The leaders Edition, state of 10 years of Open Data & Open Gov activism
This week is marked by the release of the 5th edition of the barometer by the Web Foundation : Leaders edition; and for the first time since its launch the barometer cover only 30 countries.
In this post, I won’t repeat what have been said in the report, but I will try to give explanations and recommendations to get the most from open data, not only to leaders.
Why this edition is so special ?
Among the 30 countries studied, scores in this Leaders Edition were, on average, two to three times higher than the scores of a wider group of 115 governments measured in the Fourth Edition. Which mean that these governments are indeed leaders in terms of overall performance.
This have been said, the overall conclusions remain the same over the last 5 years :
- Government still treat open data as a side project
- Fewer than 1 in 5 datasets are open
- Early world leaders are faltering
So first of all, the number of countries compared to the previous edition declined from 115 to 30 countries. Which mean comparing rank between the fourth and fifth edition is meaningless.
Secondly if we look at the top 10 countries in this edition, we’ll notice that the emerging impact is almost higher than 50 – except the last two countries. This is the key element of success of any open data initiative, if you release data to the public and nobody is able to use it, that mean you are not in the right way.
Finally, if we consider that most open data initiatives are treated as side projects, we cannot expect higher impact ! Governments should not release open data to get a higher score in any barometer. Open Data should answer citizens everyday’s problems. if we want governments collaborate with their citizens, private sector, and NGOs, we need to see the results of this collaboration in the impact’s score.

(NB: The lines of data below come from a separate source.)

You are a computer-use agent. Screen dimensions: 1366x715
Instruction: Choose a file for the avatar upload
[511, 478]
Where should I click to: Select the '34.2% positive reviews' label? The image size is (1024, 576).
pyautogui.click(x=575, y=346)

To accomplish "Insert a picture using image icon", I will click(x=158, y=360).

Where are the ODC adopters ?
Many national and local governments adopter the open data charter principles, some of them are part of this leaders edition. Except two national governments, most of the emerging impact scores in this leaders edition are higher than 10.

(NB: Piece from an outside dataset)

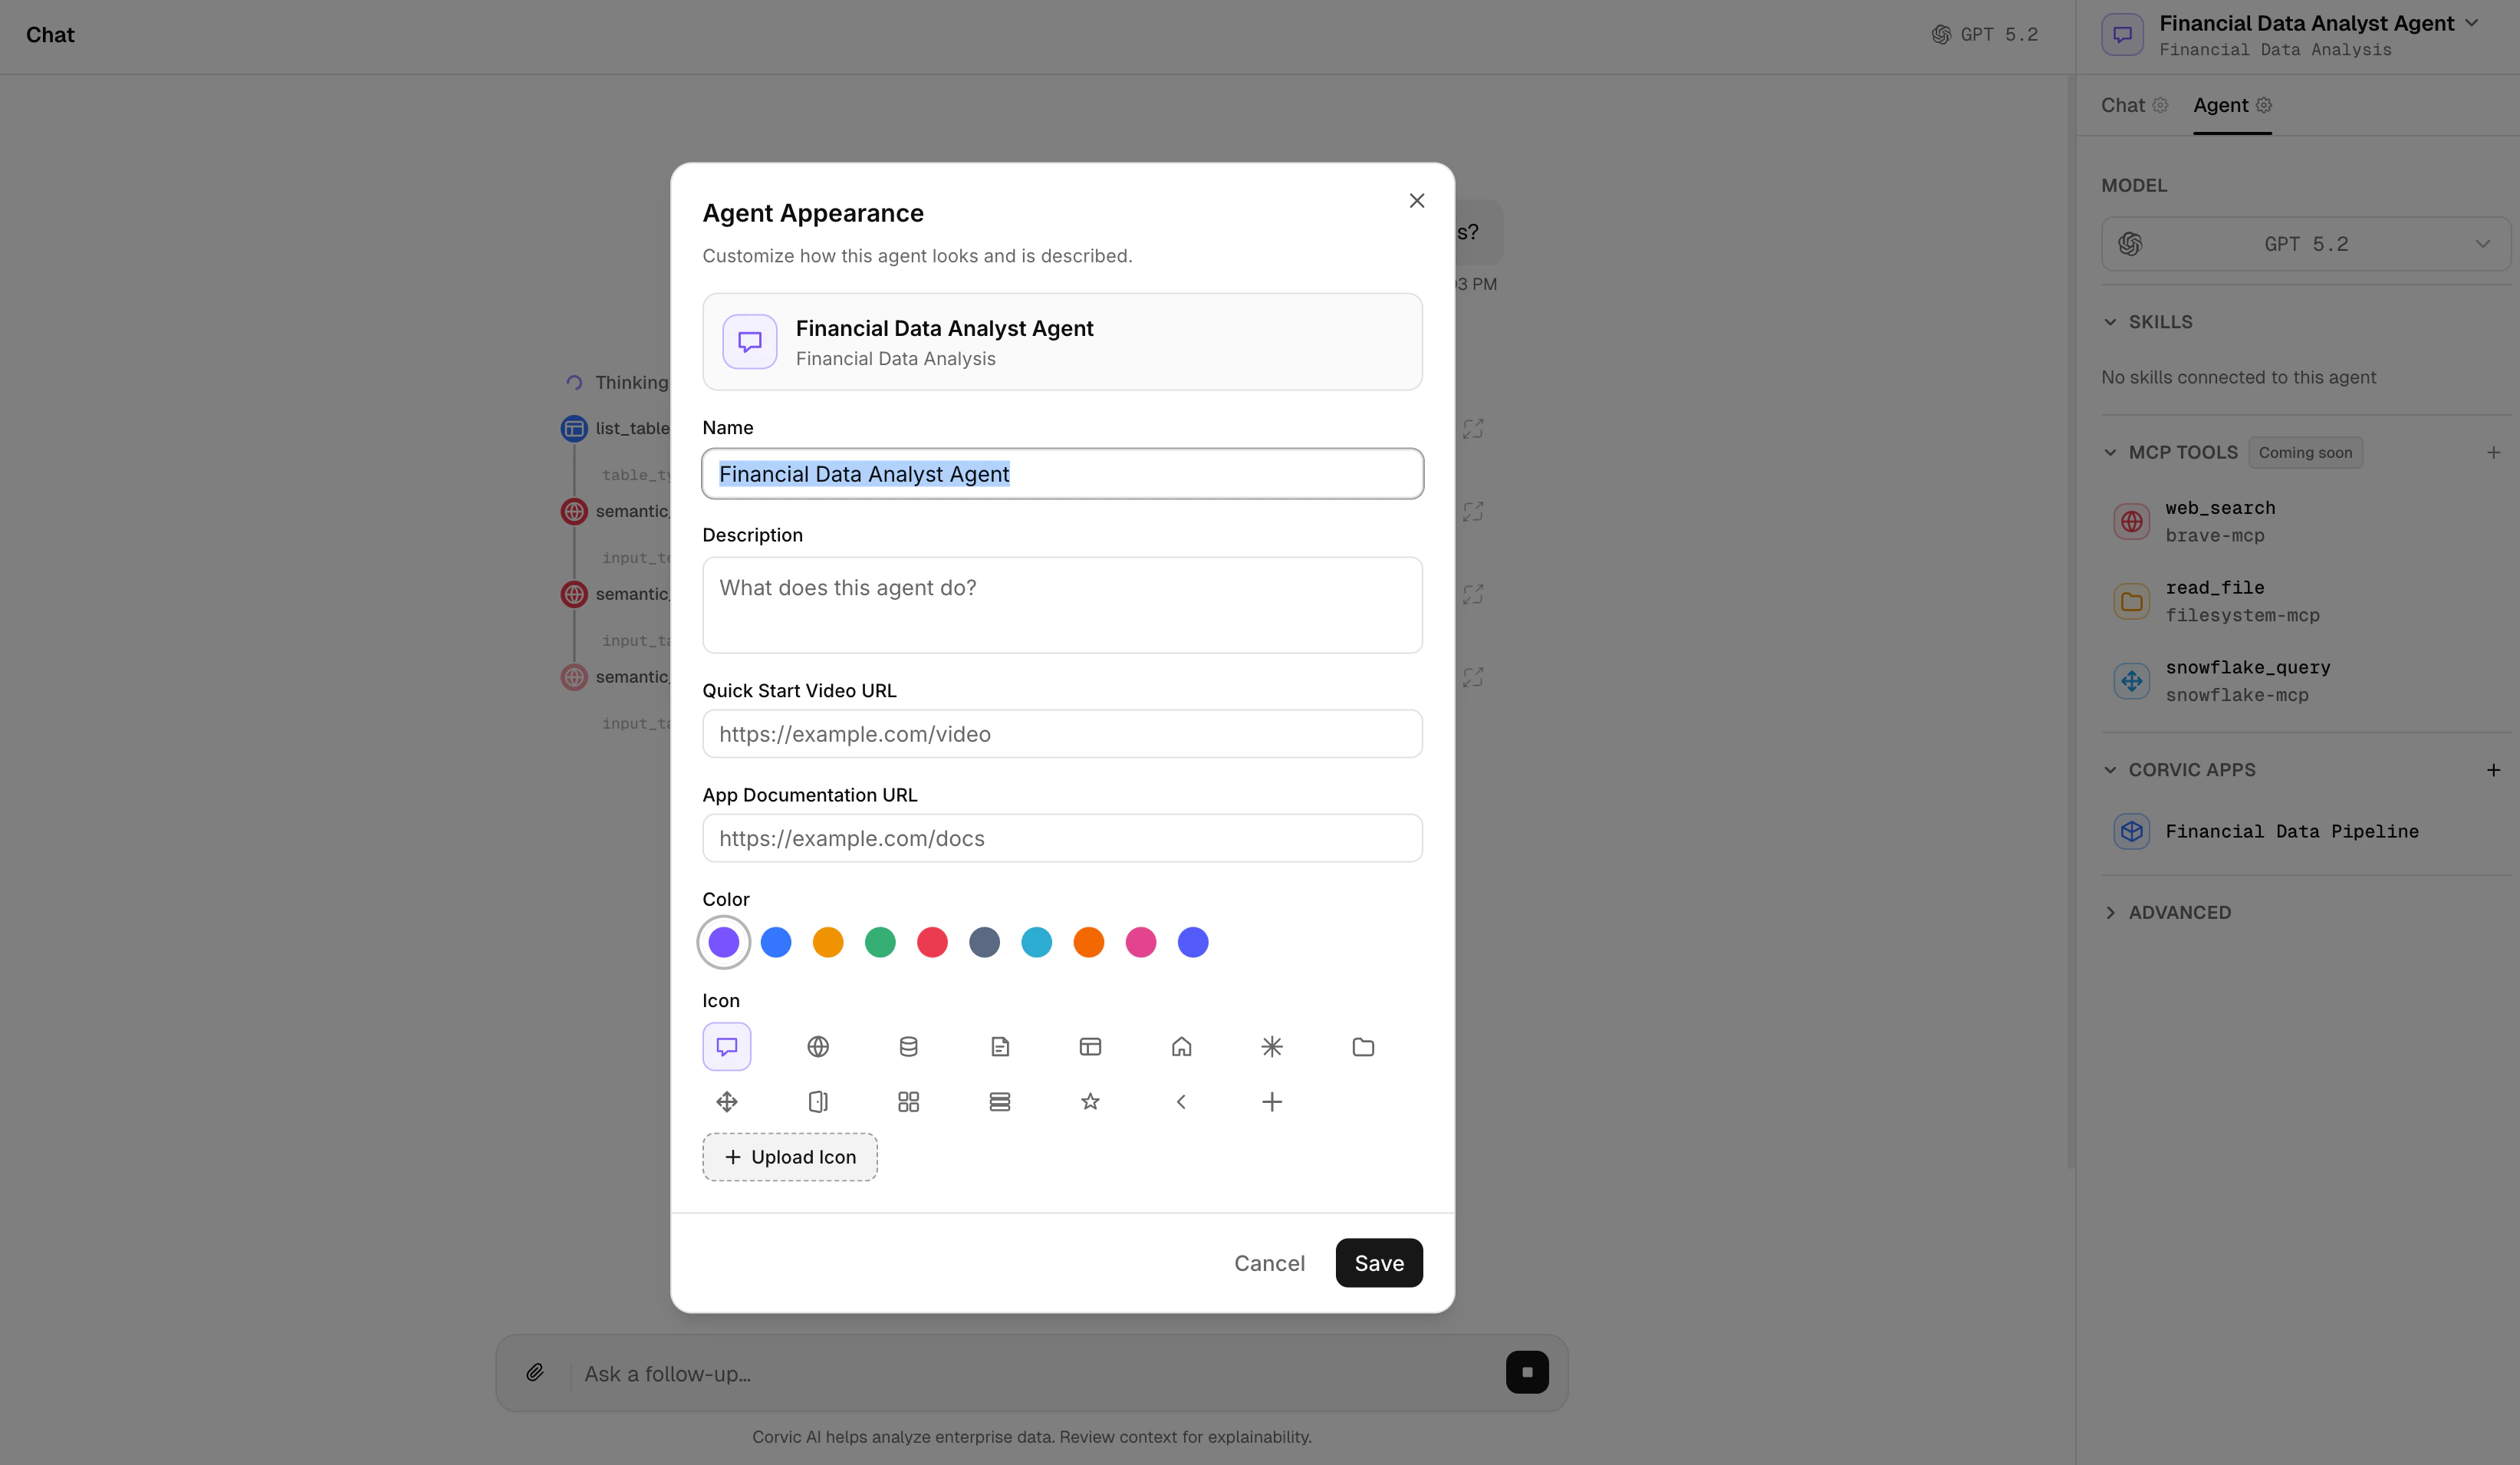Select the star icon for the agent
Screen dimensions: 2520x1465
point(1090,1101)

The example of Sierra Leone is amazing, because with the lowest readiness and implementation score of respectively 33 and 23, they were able to get a score of 10 in impact which is Huge performance !
Where to go next ?
I think the ODC is where governments should go next if they are not there, however the formula of success in any open data initiative is very simple :
- Classify your data
- Implement information systems to manage all your data
- Automate the publication process with your OD portal
- Communicate with data users
- Go to step 1.
Following these steps governments should be able to comply with ODC charter principles by publishing by default accessible and usable data in a timely and comprehensive way.
I think governments looking to get the most of open data should work more on implementing strong information systems and integrate them with their open data portals. That’s the first part, the second part is to communicate with data users via events or hackathons, to evaluate the quality of data they are publishing and find out the missing data that the users need.
And if we will be able to make open data a part of day-to-day governance, we should not see it anymore as a side project. Governance and citizen engagement will be highly improved, and we can finally talk about innovation around open data, and the possibility of seeing some impacts on the economy.
Thank you and looking to hear your feedback and suggestions.